**Page extract:**

Thus an appellate court is mandated by section 657 to enlarge its review of a defective order for “other grounds stated in the motion” but precluded in that additional review from affirming on two specific grounds, i.e., insufficiency of the evidence or excessiveness of the damages.4 (See Treber v. Superior Court, supra, 68 Cal.2d 128, 133, 65 Cal.Rptr. 330, 436 P.2d 330; Estate of Sheldon (1977) 75 Cal.App.3d 364, 142 Cal.Rptr. 119.)
The Treber court reconciled the strict jurisdictional requirement of section 660 with the additional review for other grounds set forth in section 657. “[T]he first paragraph of the 1965 amendments to section 657 places on the trial courts a clear and unmistakeable duty to furnish a timely specification of both their grounds and their reasons for granting a new trial, and we expect that such duty will be faithfully discharged. But in the event of inadequate specification in either respect [i.e., grounds or reasons] the fourth paragraph of the amendments nevertheless requires that the new trial order be affirmed on appeal if it should have been granted on any ground stated in the motion, except insufficiency of the evidence or excessive or inadequate damages.” (68 Cal.2d at p. 136–137, 65 Cal.Rptr. 330, 436 P.2d 330.)

**Collected data:**
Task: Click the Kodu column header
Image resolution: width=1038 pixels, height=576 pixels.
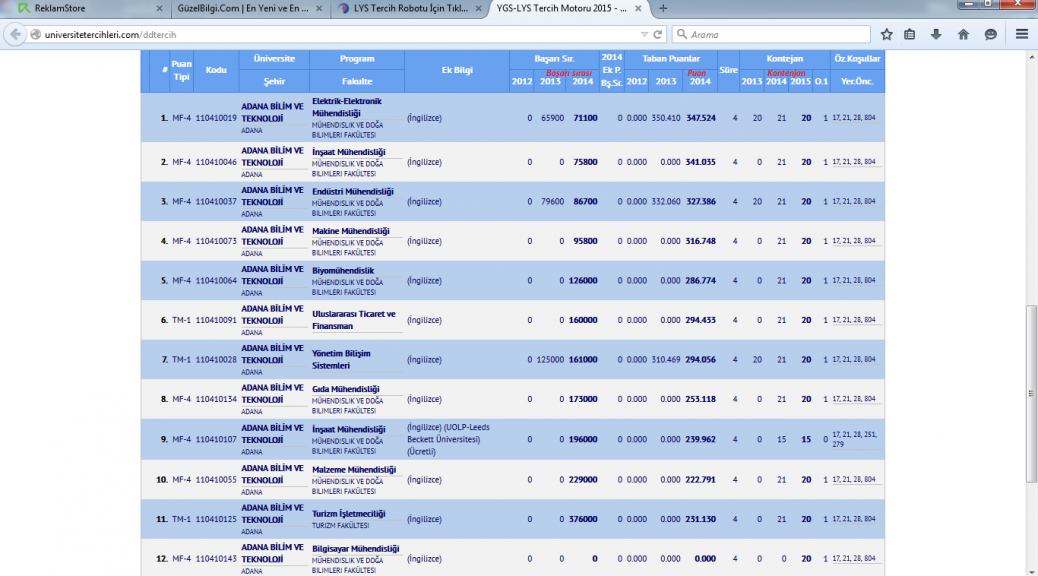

**Work to do:**
a – Reproduce the part of the new-trial passage starting with "Thus an appellate" and going on through "142 Cal.Rptr. 119.)".
b – In the new-trial passage, which two grounds are appellate courts precluded from affirming on in their additional review under section 657?

**Answers per task:**
a –
Thus an appellate court is mandated by section 657 to enlarge its review of a defective order for “other grounds stated in the motion” but precluded in that additional review from affirming on two specific grounds, i.e., insufficiency of the evidence or excessiveness of the damages.4 (See Treber v. Superior Court, supra, 68 Cal.2d 128, 133, 65 Cal.Rptr. 330, 436 P.2d 330; Estate of Sheldon (1977) 75 Cal.App.3d 364, 142 Cal.Rptr. 119.)

b – Insufficiency of the evidence or excessiveness of the damages.